Stored data
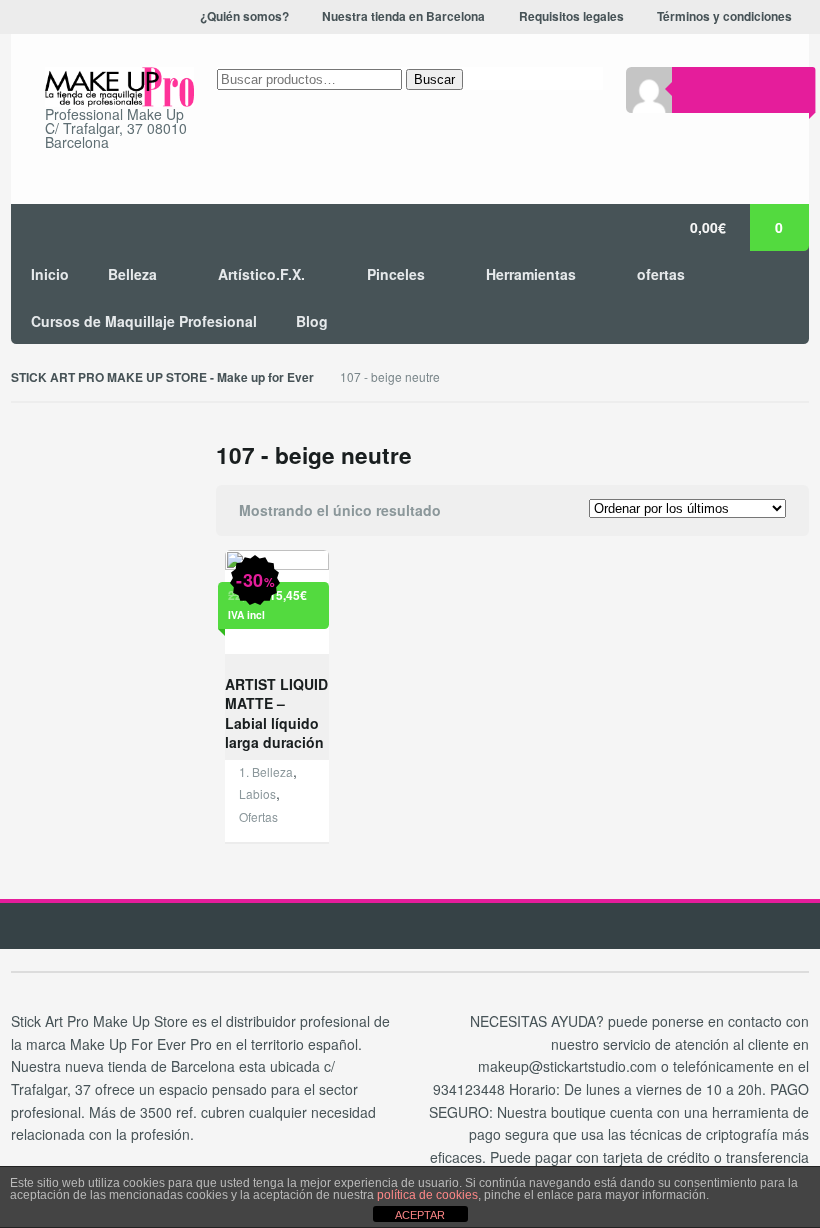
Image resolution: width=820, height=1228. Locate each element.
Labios (257, 793)
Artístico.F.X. (261, 274)
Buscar (434, 79)
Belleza (132, 274)
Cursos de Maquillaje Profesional (144, 321)
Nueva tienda (698, 39)
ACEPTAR (420, 1215)
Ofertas (258, 816)
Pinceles (396, 274)
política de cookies (427, 1195)
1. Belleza (266, 771)
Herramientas (531, 274)
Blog (312, 321)
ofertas (661, 274)
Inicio (50, 274)
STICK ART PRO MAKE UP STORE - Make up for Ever (162, 377)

== About this exercise ==
From the line that contains "Herramientas (531, 274)" through the final line of the entries above, every line must be reproduced exactly and nothing more.

== Solved exercise ==
Herramientas (531, 274)
Blog (312, 321)
ofertas (661, 274)
Inicio (50, 274)
STICK ART PRO MAKE UP STORE - Make up for Ever (162, 377)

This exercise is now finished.